A good monitoring strategy starts by identifying all of the actors who needs access to data

When I visit clients to talk about DevOps, I usually ask them what their monitoring strategy is. Too often, the answer I hear is "We use Nagios". I think Nagios is a great tool, but it sure is not a strategy. Nagios does a good job of monitoring infrastructure. It will alert you when you are running out of disk, CPU, or memory. I call this reactive monitoring. In other words, Nagios is telling you that your resources are getting maxed out and you are about to have issues. Proactive monitoring focuses more on the behavior of the applications and attempts to detect when metrics are starting to stray away from their normal baseline numbers. Proactive monitoring alerts you that the system is starting to experience symptoms that can lead to a degradation of performance or capacity issues which is more preferable than Nagios telling you are about to be screwed. With reactive monitoring, it is not uncommon that customers start complaining about the same time that the Nagios alerts start going off. The goal of proactive monitoring is to head off issues so that customers don't even notice.

The next question I ask is "What things are you monitoring?"  A typical answer usually revolves around various infrastructure assets and databases. That's a good start but there is much more to consider. But first, let's talk about why proactive monitoring is so critical. In the pre-cloud days we used to ship software to our customers where they would install the software, perform capacity planning tasks, manage the infrastructure, and operate the day-to-day activities. Once we shipped the code we were done. In today's world, we are no longer shipping product. Instead we are delivering services that are always on. The customer no longer owns and operates the infrastructure and the software. Instead they pay for a service and expect that service to run reliably all the time. To meet those expectations, we need a more robust monitoring strategy. We need to monitor more than just the infrastructure.
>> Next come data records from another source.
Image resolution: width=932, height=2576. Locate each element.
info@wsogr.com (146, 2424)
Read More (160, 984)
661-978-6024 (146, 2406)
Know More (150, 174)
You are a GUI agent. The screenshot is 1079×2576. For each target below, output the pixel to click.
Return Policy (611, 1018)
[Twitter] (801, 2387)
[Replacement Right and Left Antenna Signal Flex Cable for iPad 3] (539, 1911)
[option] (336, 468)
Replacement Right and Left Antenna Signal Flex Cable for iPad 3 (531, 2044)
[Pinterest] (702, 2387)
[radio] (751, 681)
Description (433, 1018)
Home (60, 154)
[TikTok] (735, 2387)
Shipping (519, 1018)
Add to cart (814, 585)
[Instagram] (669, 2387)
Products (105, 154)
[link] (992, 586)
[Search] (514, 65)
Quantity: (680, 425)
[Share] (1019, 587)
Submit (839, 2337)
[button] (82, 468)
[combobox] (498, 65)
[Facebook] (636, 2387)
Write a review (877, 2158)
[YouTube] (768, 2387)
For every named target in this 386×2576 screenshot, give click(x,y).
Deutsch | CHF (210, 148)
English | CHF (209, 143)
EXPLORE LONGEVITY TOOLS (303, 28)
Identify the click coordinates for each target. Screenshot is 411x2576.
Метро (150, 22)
A good monitoring strategy starts by identifying all of the actors who needs access to data and all of the categories of data that needs to be tracked. Some metrics are monitored in real-time while others are mined from log data. Every good monitoring strategy is accompanied with a sound logging solution. In order to perform analytics to predict trends within the data, one must collect various data points ranging from customer usage activity, security controls, deployment activities, and much more. The following presentation goes into much more detail about the different areas that should be monitored and why different actors need these data points to perform their jobs.

The bottom line is, before building in the cloud, it pays to invest some time into a sound monitoring strategy. I have seen too often where teams don't think through how to support these highly distributed, always on SaaS solutions and end up delivering software that does not meet the reliability and quality expectations of  customers. Monitoring provides feedback to developers, product owners, operators, and even customers so that systems can continuously be improved. Nagios is great, but there is no single monitoring solution that can implemented to effectively operate today's always on services.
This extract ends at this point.